From Fig. 4, which shows the main output of the Text Cohesion Visualizer, some sentences that need improvement are highlighted with different colors according to their error type. The meanings of each color are as follows: • Red – This sentence appears to have no bond at all with other sentences in this text. So, it should be removed from this text.

• Cyan – This type of sentence is at the end of a paragraph. It appears to have bonds with some sentences in the paragraph that follows it, but no bonds with other sentences in the same paragraph. Therefore, it can likely be moved to the beginning of the next paragraph. • Pink – As opposed to Cyan, this type of sentence is at the beginning of a paragraph. However, it appears to have bonds with sentences in the paragraph that comes before it, but no bonds with other sentences in the same paragraph. The suggestion for this type is to move it to the end of the preceding paragraph. • Yellow – This is a special case. We consider the whole paragraph to be one unit. If there is no bond between sentences in any two paragraphs, those paragraphs are highlighted in yellow. It means two seemingly separate, unconnected topics are in the same text. The program cannot correct this type of problem automatically. Correction depends on the writer’s preference. To improve it, the writer can either rewrite one paragraph or add text linking the two topics/paragraphs. • Magenta – It has a similar meaning as the Red-highlighted sentences, but with a smaller scope. A highlight in this color indicates that the sentence appears to have no bond with other sentences in the same paragraph, but still has bonds with sentences in other paragraphs. The writer can move it to another paragraph in the text or simply delete it from the current paragraph. • Blue – This color indicates a new topic has been introduced. It means that the sentence appears to have no bond with any preceding sentences. It suggests that the writer thought of and inserted the new idea immediately, without concern for whether it is related to the preceding text. It may be improved by adding some linking words. In the special case of discovering isolated clusters or paragraphs, the whole paragraph will be highlighted in yellow. Normally, two paragraphs are highlighted. The user can then see that these two paragraphs are not related to each other. However, there may be cases in which three paragraphs of a single text are highlighted. In such cases, it is possible that one paragraph is not related to the other two paragraphs, while the other two paragraphs are related to each other. If that happens, how can the users know which paragraphs are related and not related to each other? The solution is to generate a node graph as shown in Fig. 5.

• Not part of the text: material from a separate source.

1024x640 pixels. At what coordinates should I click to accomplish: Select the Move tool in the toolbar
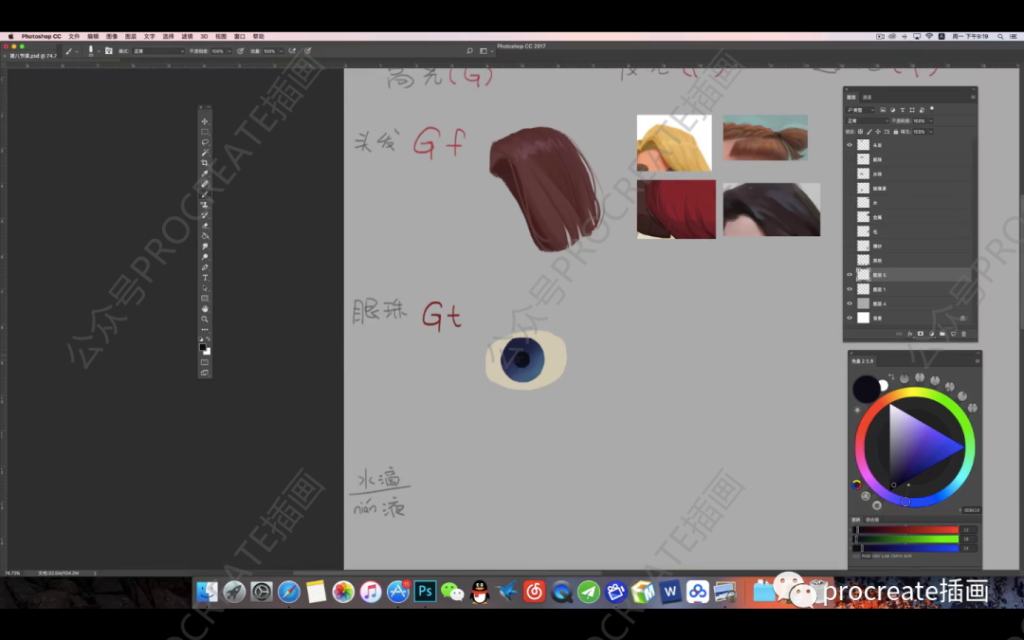click(205, 122)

Figure 5: Output – Visualization of a paragraph bond.

207

ThC 1.6

For the paragraph bond, the node graph illustrates the relationship between yellow highlighted paragraphs only. A node represents a paragraph, while a line indicates a bond between sentences. The absence of a line between any two nodes means there is no bond between those two paragraphs. We need this kind of output because sometimes more than two paragraphs in a text may be highlighted in yellow, and it may be the case that not all of them have no bond with each other. As you can see in Fig. 5, P2 (Paragraph 2) has no bond with P8 or P10, while there is a bond between those two paragraphs. In addition, the proposed system also provides users with the ability to adjust the link threshold value as shown in Fig. 6. From this figure, the higher the link threshold level is, the greater the number of links required for a bond. You can see that more highlighted text colors are generated as the threshold is increased.

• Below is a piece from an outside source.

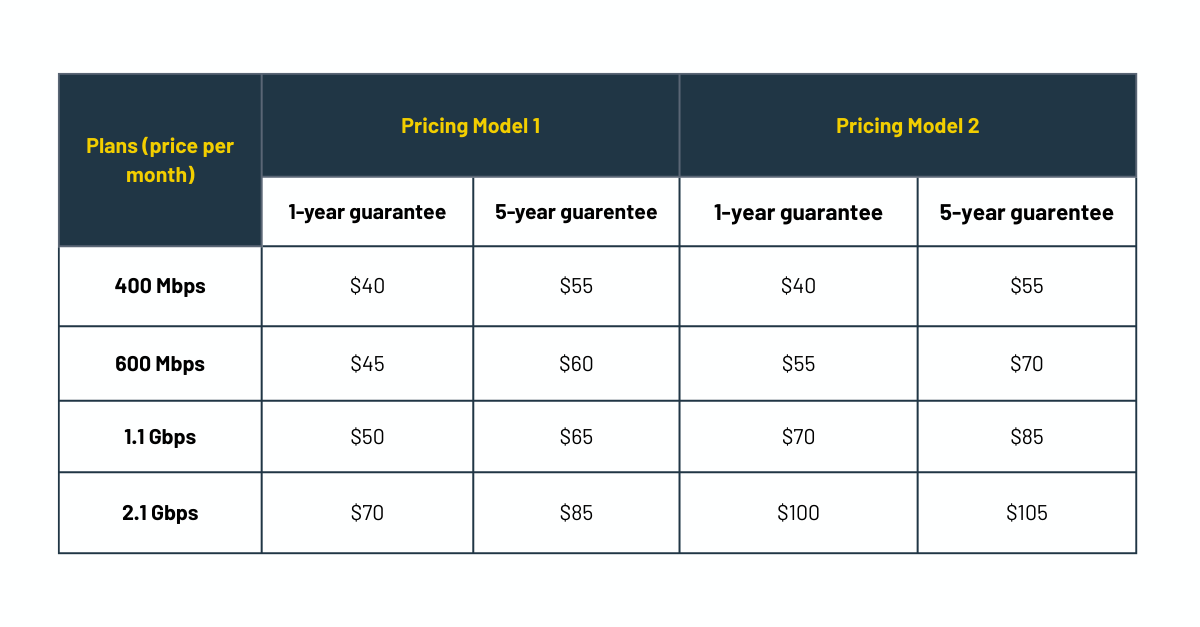Select the $100 price for 2.1 Gbps
The width and height of the screenshot is (1200, 627).
pos(798,513)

Figure 6: Change in output visualization according to the change of threshold value

V. CONCLUSION AND FUTURE WORK

We applied the concept of text cohesion analysis in our Text Cohesion Visualizer prototype system in order to measure the quality of text and provide feedback for the academic writing of English as a Second Language learners. Overall, the proposed application can detect the cohesion errors in text correctly as experts indicate. With the use of intuitive visualized outputs showing highlighted paragraphs, bond tables, paragraph bonds, text clusters, and cohesion flow, the system helps students know which parts of their essay have cohesion errors, and for what reasons. This leads to improvement of the student’s writing, which is the objective of this system. However, the program is not 100-percent correct, because interpretation of each essay is subjective, and there are some limitations in the step of matching keywords, but its accuracy is at an acceptable level according to expert opinion.

In future work, we first plan to improve the process of matching keywords for more accurate results by augmenting the existing process with more specific linguistic rules. Second, we plan to further develop this prototype system as a web application so it can be easily accessed by a large number of users. Finally, we need to perform a more thorough usability evaluation of the proposed system.

ACKNOWLEDGMENT The authors would like to acknowledge Mr. Anthony

French for proofreading and the School of Information Technology and the School of Liberal Arts KMUTT, for supporting this work.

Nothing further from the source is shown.